Additionally, CD34 is known to be positive in endothelial cells and other vascular tumors such as deep angiomyxoma, epithelioid hemangioendothelioma, Kaposi's sarcoma, angiosarcoma, and hemangiopericytoma (solitary fibrous tumor); and a variety of nonvascular tumors, including dermatofibrosarcoma protuberans, epithelioid sarcoma, leiomyosarcoma, neurofibroma, and malignant peripheral nerve sheath tumors. It is important to note that CD34 is not a specific marker of endothelial cells.²⁰ In the case presented in this study, CD34 was negative for tumor cells, positive for endothelial cells within the vascular lumen, and positive for the pseudocapsule of the tumor (a dense fibrous pseudocapsule surrounding the solid sheet of tumor cells). There have been few studies involving immunostaining of the pseudocapsule of glomus tumors, and cases of CD34-negative glomus tumors with a CD34-positive pseudocapsule could not be retrieved from the literature.²¹

In conclusion, the dermoscopic presentation of extradigital glomus tumors has been documented in only seven previous case reports.^10,22–26 There is not a complete review of the literature on the dermoscopy of extradigital glomus tumors; in 2023, the paper by Cohen PR⁹ was published. Although only one case is reported here, additional dermoscopic features of extradigital tumors have been presented.

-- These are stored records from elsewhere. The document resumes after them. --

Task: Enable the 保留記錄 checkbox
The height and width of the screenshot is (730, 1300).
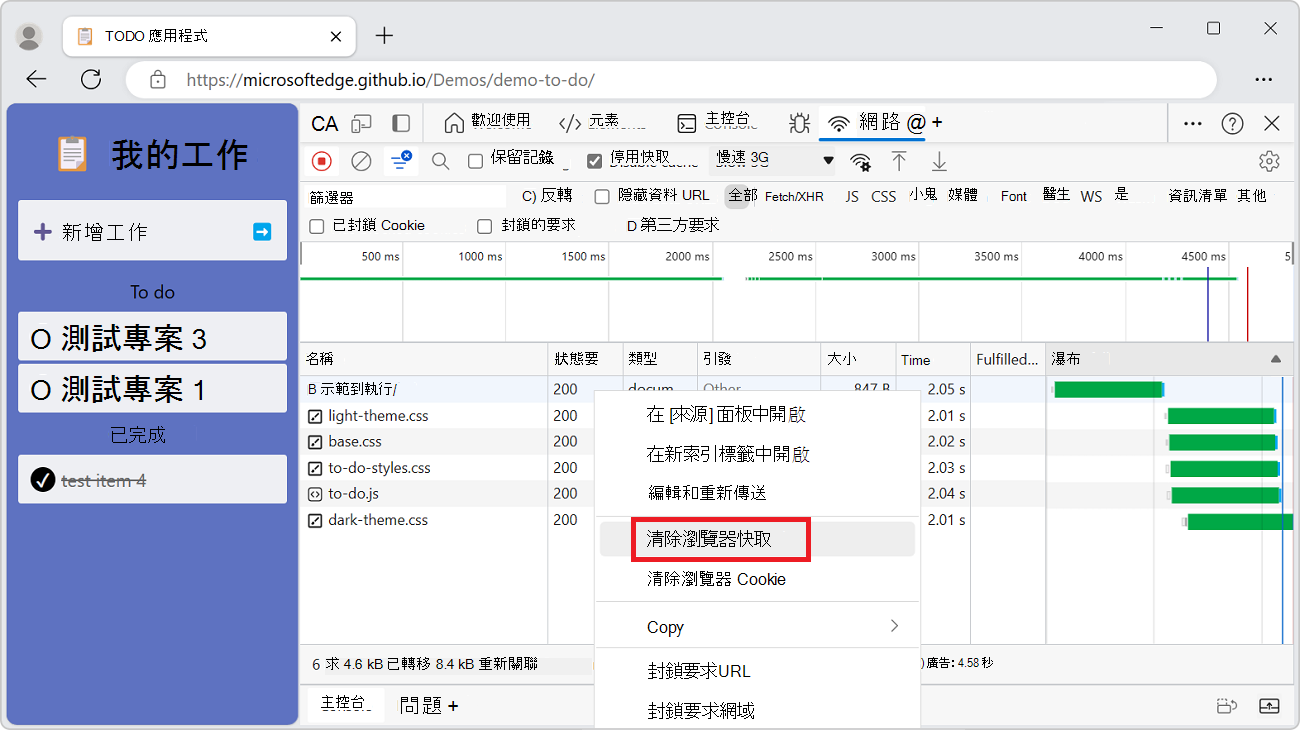Action: coord(474,160)
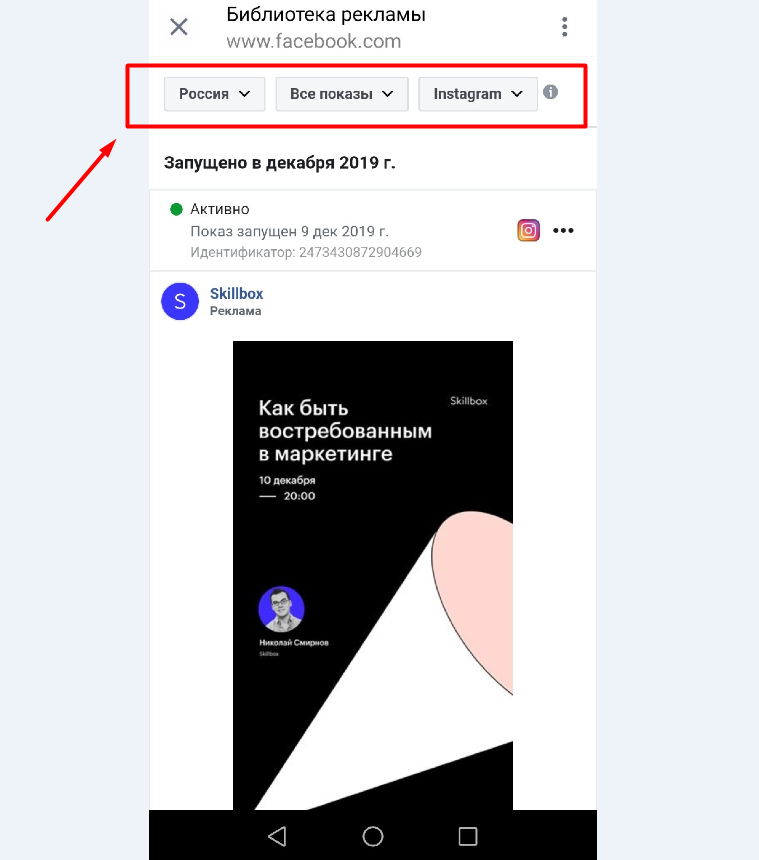The width and height of the screenshot is (759, 860).
Task: Expand the Instagram platform dropdown
Action: pos(478,94)
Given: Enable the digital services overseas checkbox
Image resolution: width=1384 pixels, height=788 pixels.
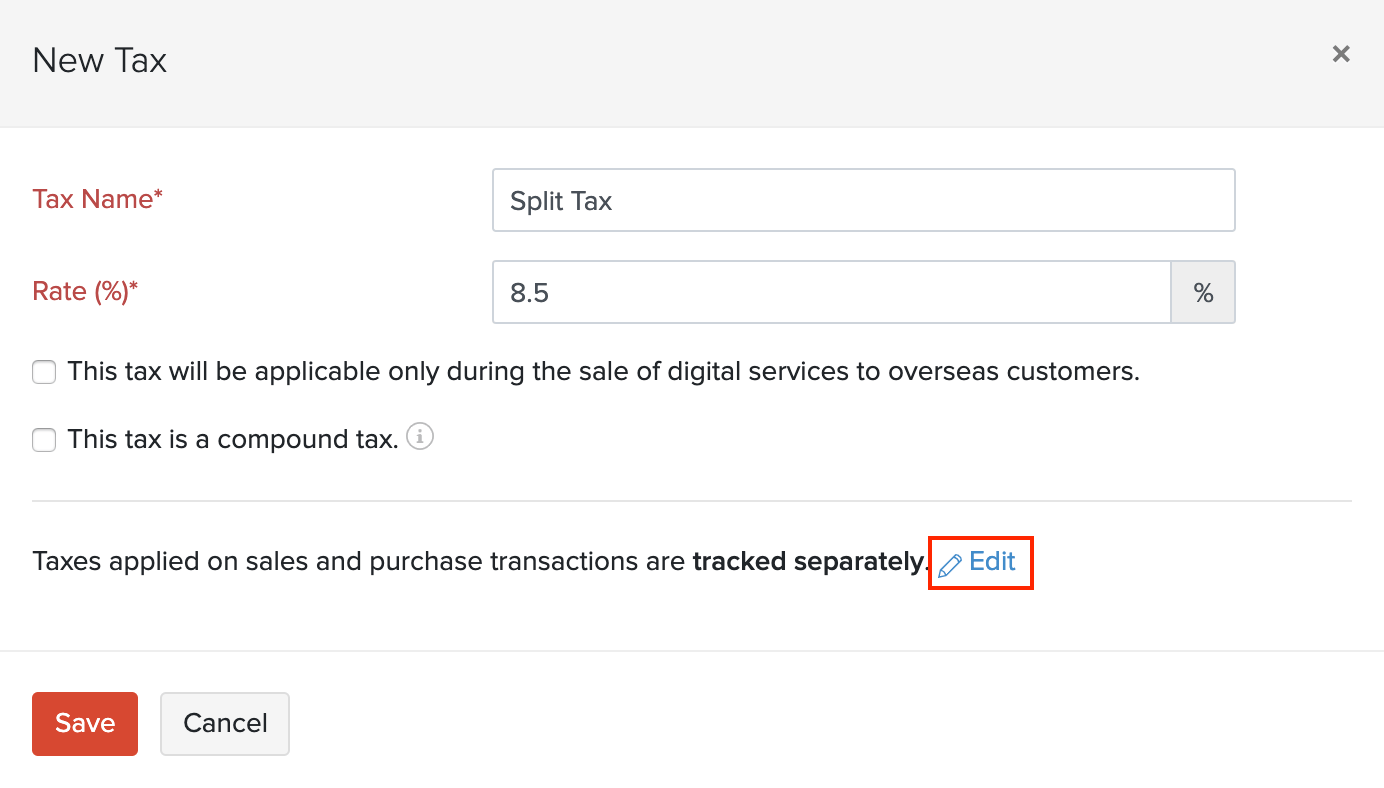Looking at the screenshot, I should pos(44,373).
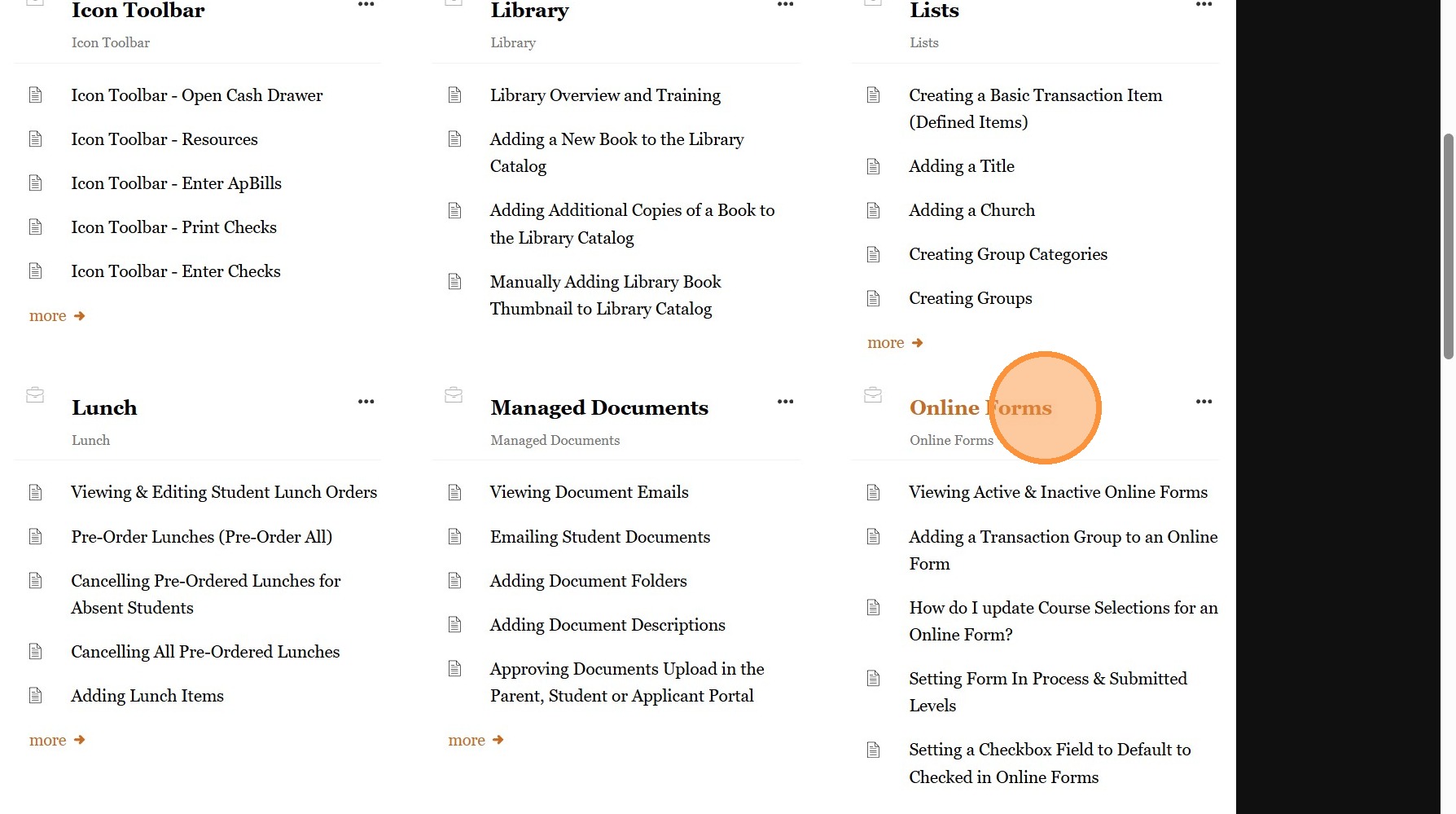Open the three-dot menu for Lunch
This screenshot has width=1456, height=814.
click(x=366, y=401)
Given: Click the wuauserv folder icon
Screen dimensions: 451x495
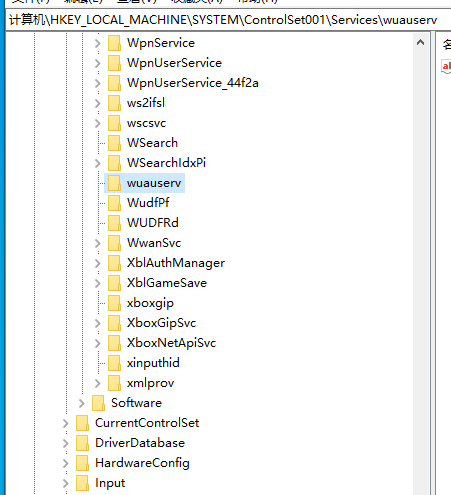Looking at the screenshot, I should (114, 183).
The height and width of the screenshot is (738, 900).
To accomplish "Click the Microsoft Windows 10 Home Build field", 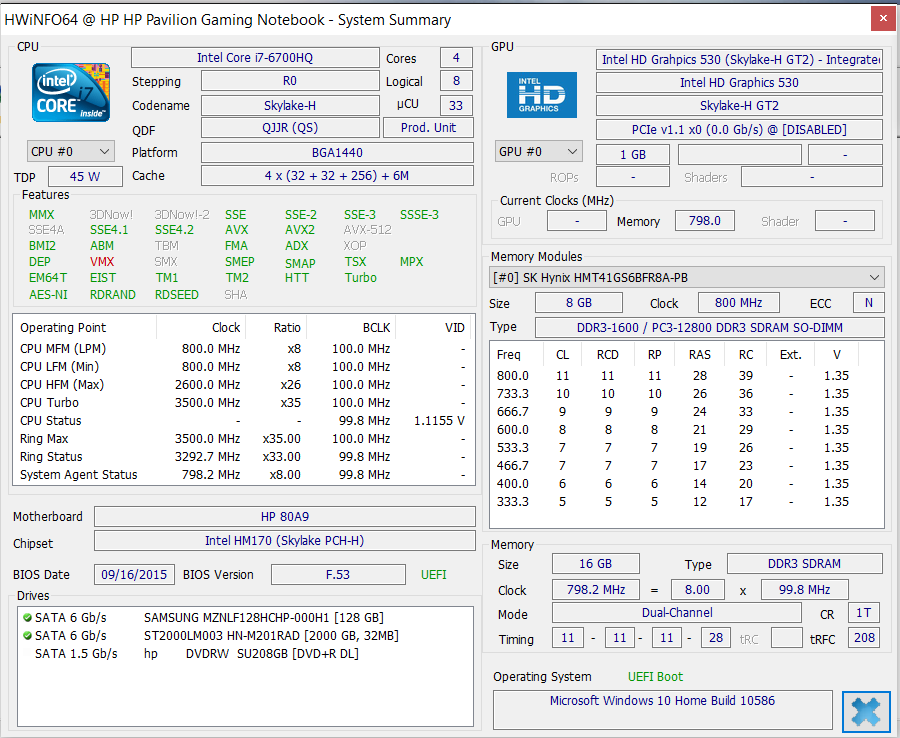I will [x=662, y=702].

Tomoaki Takada: Conceptualization; data curation; formal analysis; funding acquisition; investigation; methodology; project administration; resources; software; supervision; validation; visualization; writing – original draft; writing – review and editing.

I am grateful to the patients for providing consent for the use of their samples in this study. We would also like to thank the Wiley Editing Service for English language editing.

This study received no external funding.

The author has no conflicts of interest to declare.

All data generated or analyzed during this study are included in this article. Further inquiries can be directed to the corresponding author.

All the procedures adopted in this study adhered to the ethical standards of the World Medical Association Declaration of Helsinki. Ethical approval was not required for this study based on local and national guidelines.

Written informed consent was obtained from the patient for the publication of this case report and the accompanying images.